Roman Architecture

Description

Roman Architecture is a course for people who love to travel and want to discover the power of architecture to shape politics, society, and culture.

What you will learn

Introduction to Roman Architecture

Roman urbanism and introduction to the wide variety of Roman buildings covered in the course.

It Takes a City: The Founding of Rome and the Beginnings of Urbanism in Italy

Evolution of Roman architecture from the Iron Age through the Late Republic with emphasis on city planning, wall building, and early Roman temple architecture.

Technology and Revolution in Roman Architecture

The Revolution in Roman Architecture through the widespread adoption of opus caementicium (concrete) used for expressive as well as practical purposes.

Civic Life interrupted: Nightmare and Destiny on August 24, A.D. 79

Civic, commercial, and religious buildings of Pompeii buried by the devastating eruption of Mount Vesuvius in A.D. 79 and later rediscovered.
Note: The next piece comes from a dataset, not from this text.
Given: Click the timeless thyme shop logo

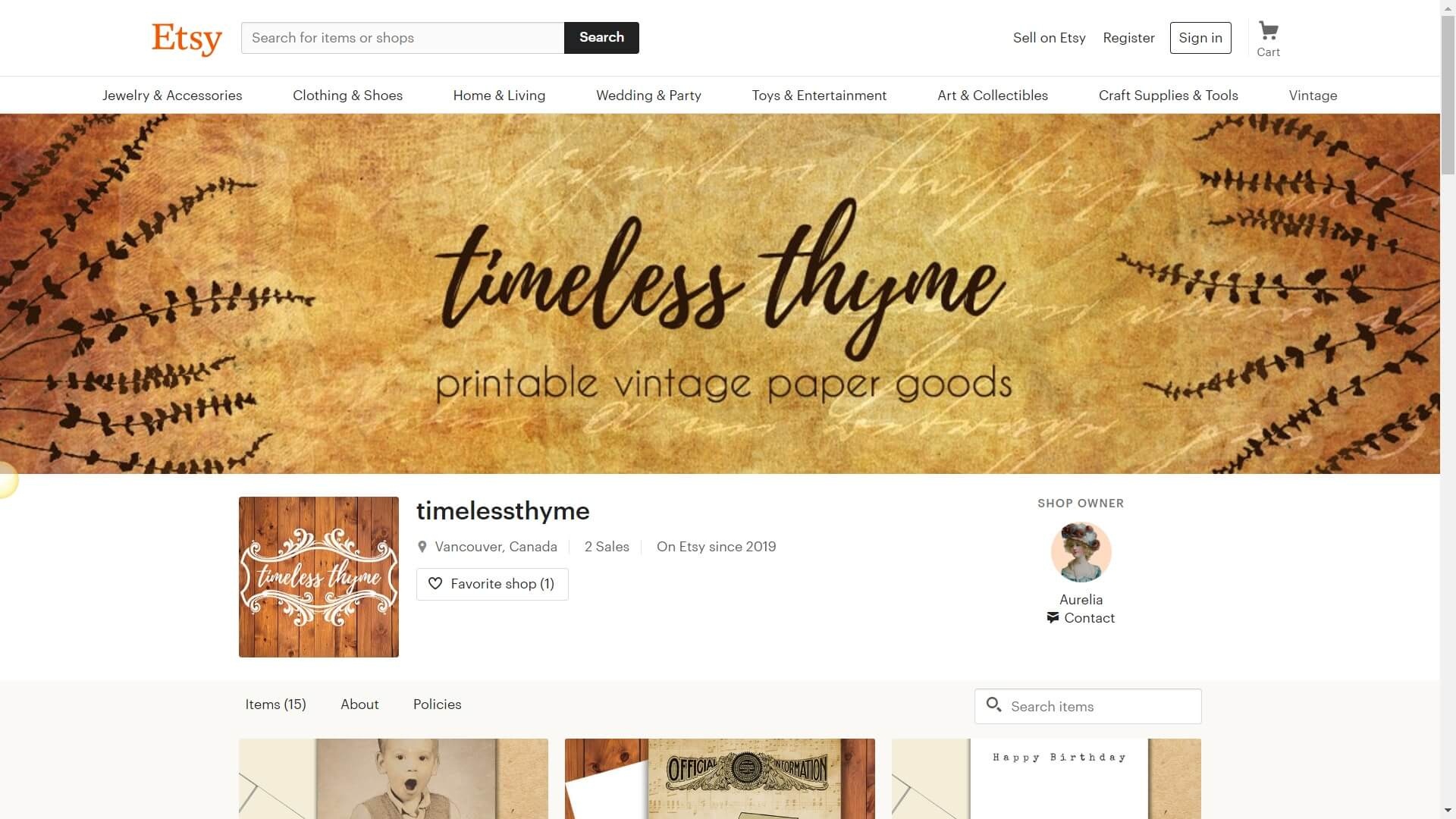Looking at the screenshot, I should [x=318, y=577].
Daily life in Pompeii is illustrated through its bakeries and fast food stands and a moving account dramatizes what happened when disaster struck.

Lifestyles of the Rich and Famous: Houses and Villas at Pompeii

Domestic architecture at Pompeii from its beginnings to the eruption of Vesuvius with emphasis on the development of the domus italica and the Hellenized domus and featuring the House of the Faun and Villa of the Mysteries.

Habitats at Herculaneum and Early Roman Interior Decoration

What befell the city of Herculaneum’s inhabitants when they tried to escape Vesuvius. The development of the city’s domestic architecture, especially the Houses of the Mosaic Atrium and the Stags, is traced as is the evolution of First and Second Style Roman wall painting, the latter transforming the flat wall into a panoramic window.

Gilding the Lily: Painting Palaces and Villas in the First Century A.D.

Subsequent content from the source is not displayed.